Status epilepticus and diabetes ketoacidosis: uncommon clinical presentations of acromegaly

Summary Acromegaly is a rare disease caused by hypersecretion of the growth hormone (GH). Most cases are caused by either pituitary microadenoma or macroadenoma. The GH producing tumors present with clinical manifestations of acromegaly due to excessive GH secretion or symptoms resulting from mass effects of the enlarging tumor. The physical changes are usually slow and, therefore, recognition of the disease is delayed. These adenomas are never malignant but can have significant morbidity and mortality.

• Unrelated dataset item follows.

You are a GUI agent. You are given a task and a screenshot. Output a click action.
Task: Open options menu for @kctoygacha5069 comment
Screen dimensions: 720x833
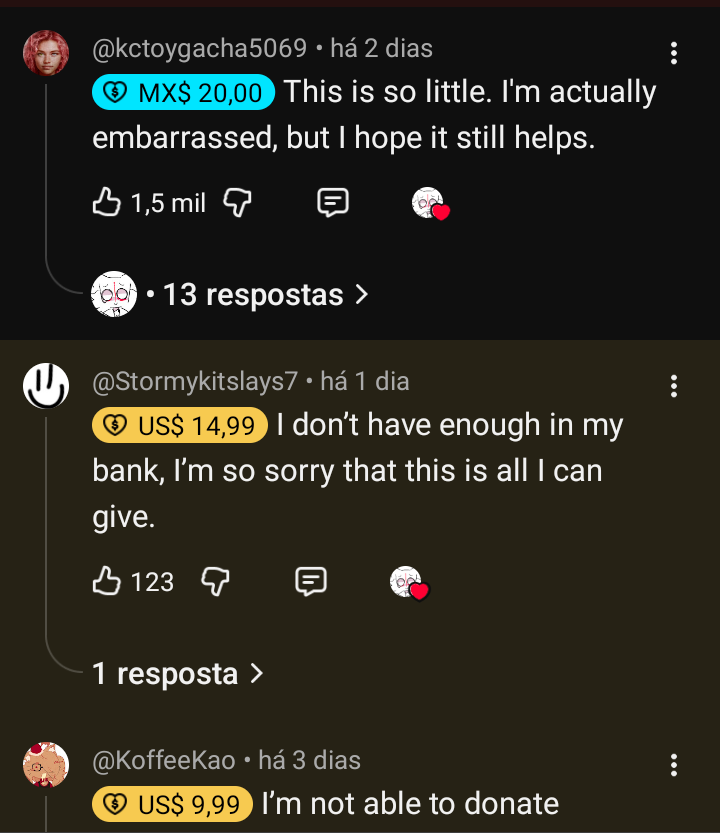coord(674,53)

A subgroup of patients with acromegaly present with severe hyperglycemia resulting in diabetic ketoacidosis (DKA) which requires insulin. Rarely are pituitary tumors responsible for generalized convulsions except when they are too large. We hereby present two cases, the first is that of a 26-year-old female who presented with new onset status epilepticus, DKA with a 1-year history of diabetes mellitus (DM). On examination, she had clinical features of acromegaly. The second case is that of a 34-year-old female who presented with new onset status epilepticus, hyperglycemia with a history of recently diagnosed DM, and features of gigantism. In both cases, their diagnosis was confirmed by elevated serum GH and later by elevated insulin-like growth factor type 1 levels, and CT of the head demonstrating large pituitary macroadenoma. The importance of clinical history and examination, as well as investigations is vital in the recognition of acromegaly. The prognosis of acromegalic patients depends on early clinical recognition and tumor size reduction by either medical or surgical therapy. Learning points Conditions such as status epilepticus and DKA may be clinical presentations in patients presenting with acromegaly. Seizures are rare in people with pituitary adenoma and typically occur when the tumor invades the suprasellar area due to mass effect on the brain. This article shows how best we were able to manage the acromegaly complications in a low resource setting. Hyperprolactinemia in acromegaly may be due to disruption of the normal dopaminergic inhibition of prolactin secretion due to mass effect of the macroadenoma, and around 25% of GH-secreting adenomas co-secrete prolactin.